Thanks for pointing out this error. In the upcoming 5.5 release nvprof is capable of collecting and reporting metric values just like it does for events. So you no longer need to decipher the formulas to collect the metric values. For example:

$ nvprof --metrics gld_throughput ./diverge
==25666== NVPROF is profiling process 25666, command: ./diverge
Device Name: Tesla C2050
==25666== Some kernel(s) will be replayed on device 0 in order to collect all events/metrics.

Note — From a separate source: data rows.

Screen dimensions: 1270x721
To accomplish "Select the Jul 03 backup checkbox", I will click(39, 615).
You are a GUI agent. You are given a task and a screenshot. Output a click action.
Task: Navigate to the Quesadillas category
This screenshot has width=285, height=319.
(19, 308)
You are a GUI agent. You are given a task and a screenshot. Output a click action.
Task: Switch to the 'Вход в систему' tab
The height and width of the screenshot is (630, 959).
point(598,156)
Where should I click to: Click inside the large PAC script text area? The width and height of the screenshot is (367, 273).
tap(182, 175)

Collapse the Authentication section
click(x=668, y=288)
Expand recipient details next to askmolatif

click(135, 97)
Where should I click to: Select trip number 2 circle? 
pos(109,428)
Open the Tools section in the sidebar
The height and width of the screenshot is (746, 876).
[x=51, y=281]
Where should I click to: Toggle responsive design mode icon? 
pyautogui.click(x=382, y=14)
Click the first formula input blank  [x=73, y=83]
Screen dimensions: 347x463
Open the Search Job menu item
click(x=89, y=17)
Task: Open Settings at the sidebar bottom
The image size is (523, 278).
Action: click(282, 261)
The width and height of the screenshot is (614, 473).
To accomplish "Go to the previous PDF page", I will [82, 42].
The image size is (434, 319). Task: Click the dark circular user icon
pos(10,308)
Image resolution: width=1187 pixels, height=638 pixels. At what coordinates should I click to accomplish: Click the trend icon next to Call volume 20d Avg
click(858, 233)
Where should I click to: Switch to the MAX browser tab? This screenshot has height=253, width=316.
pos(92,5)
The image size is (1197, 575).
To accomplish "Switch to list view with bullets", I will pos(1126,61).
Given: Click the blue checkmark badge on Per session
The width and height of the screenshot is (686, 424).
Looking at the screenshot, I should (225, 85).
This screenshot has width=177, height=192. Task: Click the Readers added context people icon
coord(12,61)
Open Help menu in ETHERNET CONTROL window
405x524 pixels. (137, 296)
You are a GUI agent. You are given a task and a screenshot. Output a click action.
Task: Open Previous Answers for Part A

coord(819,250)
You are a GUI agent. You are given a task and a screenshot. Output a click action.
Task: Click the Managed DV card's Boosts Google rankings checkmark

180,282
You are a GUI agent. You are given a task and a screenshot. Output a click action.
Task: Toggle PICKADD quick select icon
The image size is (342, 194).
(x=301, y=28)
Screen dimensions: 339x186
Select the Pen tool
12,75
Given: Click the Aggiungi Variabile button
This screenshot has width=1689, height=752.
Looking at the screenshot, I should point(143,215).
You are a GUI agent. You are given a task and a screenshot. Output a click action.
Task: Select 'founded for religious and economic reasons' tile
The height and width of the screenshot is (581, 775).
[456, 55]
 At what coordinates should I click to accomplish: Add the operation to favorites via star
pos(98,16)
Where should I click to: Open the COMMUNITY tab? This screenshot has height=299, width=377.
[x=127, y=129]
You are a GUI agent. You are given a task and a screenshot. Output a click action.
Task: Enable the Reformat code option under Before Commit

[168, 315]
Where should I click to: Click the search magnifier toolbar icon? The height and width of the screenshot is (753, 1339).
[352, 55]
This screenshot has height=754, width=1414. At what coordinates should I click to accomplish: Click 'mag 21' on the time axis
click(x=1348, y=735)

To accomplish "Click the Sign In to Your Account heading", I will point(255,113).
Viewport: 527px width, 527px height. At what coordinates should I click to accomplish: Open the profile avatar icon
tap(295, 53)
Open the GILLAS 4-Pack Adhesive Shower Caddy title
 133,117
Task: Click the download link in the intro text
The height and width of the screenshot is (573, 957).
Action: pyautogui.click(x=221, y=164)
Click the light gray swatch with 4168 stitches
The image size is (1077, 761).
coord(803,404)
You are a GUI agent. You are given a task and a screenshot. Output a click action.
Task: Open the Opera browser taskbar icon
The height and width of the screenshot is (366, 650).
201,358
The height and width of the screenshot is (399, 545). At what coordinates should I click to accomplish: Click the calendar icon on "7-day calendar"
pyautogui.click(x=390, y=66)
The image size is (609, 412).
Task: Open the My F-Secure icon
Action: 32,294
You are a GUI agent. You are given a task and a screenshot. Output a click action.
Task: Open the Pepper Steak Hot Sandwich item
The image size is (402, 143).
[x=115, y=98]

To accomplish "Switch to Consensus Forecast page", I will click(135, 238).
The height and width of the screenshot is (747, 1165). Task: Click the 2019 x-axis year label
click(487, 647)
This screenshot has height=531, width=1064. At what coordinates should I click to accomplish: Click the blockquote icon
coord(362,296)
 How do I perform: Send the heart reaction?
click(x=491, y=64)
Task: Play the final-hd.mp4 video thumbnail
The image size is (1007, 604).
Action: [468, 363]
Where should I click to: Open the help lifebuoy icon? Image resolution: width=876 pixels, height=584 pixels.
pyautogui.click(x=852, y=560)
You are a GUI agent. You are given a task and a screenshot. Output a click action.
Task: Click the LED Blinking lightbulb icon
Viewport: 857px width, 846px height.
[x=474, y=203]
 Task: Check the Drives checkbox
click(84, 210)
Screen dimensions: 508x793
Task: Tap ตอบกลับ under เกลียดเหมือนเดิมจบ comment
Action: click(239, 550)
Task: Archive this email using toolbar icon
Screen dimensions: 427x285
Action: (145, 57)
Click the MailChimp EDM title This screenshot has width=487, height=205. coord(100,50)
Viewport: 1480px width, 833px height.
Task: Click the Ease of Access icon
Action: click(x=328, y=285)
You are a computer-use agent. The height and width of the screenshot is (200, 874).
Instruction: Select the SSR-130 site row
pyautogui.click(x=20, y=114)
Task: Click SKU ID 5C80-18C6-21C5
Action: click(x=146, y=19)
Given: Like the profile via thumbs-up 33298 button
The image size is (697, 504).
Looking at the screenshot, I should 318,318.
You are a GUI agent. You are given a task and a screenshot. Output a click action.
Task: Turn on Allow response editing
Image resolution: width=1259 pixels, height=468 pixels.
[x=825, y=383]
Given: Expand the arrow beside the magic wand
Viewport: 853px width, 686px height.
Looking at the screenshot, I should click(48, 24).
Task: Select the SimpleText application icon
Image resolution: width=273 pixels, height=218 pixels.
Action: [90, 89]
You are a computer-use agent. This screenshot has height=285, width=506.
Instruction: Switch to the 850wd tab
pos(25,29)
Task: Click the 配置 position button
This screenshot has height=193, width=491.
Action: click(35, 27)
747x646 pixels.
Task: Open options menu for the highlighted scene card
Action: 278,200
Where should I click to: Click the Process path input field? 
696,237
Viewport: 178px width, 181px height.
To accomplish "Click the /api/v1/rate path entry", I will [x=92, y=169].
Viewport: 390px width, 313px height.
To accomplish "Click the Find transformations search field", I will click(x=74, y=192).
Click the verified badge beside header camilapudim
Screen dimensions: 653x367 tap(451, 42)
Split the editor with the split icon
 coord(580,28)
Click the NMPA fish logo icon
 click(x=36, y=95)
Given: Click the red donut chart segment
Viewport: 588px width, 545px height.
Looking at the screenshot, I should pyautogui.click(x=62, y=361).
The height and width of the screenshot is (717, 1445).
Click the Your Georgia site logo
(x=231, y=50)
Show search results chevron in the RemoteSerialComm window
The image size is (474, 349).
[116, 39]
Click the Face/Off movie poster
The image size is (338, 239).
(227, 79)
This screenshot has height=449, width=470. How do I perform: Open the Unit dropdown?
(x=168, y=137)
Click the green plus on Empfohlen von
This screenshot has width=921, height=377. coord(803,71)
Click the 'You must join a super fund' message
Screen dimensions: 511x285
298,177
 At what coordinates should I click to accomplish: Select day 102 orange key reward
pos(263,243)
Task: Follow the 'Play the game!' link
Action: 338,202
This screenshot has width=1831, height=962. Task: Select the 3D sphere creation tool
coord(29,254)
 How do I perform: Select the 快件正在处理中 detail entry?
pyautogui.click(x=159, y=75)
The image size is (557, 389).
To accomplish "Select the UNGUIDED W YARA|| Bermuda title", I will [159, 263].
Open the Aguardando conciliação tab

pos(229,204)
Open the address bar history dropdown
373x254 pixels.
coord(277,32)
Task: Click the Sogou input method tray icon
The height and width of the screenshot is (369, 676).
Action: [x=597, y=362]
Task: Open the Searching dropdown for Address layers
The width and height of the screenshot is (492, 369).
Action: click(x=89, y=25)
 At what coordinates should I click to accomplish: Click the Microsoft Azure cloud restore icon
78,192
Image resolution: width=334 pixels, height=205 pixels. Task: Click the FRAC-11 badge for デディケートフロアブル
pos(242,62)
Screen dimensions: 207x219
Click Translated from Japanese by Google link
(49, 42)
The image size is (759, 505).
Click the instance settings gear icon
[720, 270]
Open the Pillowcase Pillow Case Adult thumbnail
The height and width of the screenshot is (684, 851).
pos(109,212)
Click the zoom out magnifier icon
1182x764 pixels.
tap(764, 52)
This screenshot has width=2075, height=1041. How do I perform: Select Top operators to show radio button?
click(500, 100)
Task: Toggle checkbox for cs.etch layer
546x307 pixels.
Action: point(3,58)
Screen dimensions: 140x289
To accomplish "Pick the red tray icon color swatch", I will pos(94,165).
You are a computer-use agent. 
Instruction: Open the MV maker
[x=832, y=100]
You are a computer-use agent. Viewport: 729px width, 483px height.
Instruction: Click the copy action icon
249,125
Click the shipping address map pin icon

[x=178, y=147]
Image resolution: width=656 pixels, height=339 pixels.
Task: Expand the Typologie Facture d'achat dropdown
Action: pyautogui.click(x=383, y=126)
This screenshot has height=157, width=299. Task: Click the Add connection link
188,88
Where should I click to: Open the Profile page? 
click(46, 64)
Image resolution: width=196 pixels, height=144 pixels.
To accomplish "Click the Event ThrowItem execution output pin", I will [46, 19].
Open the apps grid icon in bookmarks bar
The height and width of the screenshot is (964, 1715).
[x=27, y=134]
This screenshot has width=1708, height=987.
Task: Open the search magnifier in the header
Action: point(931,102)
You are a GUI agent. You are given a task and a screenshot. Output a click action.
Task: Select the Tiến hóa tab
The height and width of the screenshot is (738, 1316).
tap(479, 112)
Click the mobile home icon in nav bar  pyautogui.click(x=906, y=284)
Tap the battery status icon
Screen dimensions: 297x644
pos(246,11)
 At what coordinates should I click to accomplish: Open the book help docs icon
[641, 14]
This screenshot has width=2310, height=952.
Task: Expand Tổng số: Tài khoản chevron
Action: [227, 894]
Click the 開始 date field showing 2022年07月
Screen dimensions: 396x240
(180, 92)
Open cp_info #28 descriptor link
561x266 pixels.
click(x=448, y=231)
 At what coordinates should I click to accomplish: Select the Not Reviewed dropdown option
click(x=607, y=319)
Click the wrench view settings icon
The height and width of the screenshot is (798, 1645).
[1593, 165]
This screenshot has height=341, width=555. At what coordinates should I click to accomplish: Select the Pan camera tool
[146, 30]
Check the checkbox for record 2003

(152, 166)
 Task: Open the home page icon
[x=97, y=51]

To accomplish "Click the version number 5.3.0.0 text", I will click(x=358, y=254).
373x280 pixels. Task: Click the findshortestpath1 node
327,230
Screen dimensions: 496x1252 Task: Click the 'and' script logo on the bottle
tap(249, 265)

==25666== Profiling application: ./diverge
==25666== Profiling result:
==25666== Metric result:
Invocations Metric Name Metric Description Min Max Avg
Device “Tesla C2050 (0)”
Kernel: VecEmpty(void)
4 gld_throughput Global Load Throughput 0.00000B/s 0.00000B/s 0.00000B/s
Kernel: VecThen(int*, int*, int*, int)
4 gld_throughput Global Load Throughput 9.5271GB/s 290.72GB/s 82.207GB/s

Because of this new support and due to the complexity of some of the metric calculations, the documentation no longer contains the metric formulas. If you are a registered developer you will be able to access the 5.5 release soon. As a registered developer you will also be able to file bug reports for issues like this. Let us know if you have issues using the nvprof metric support in 5.5.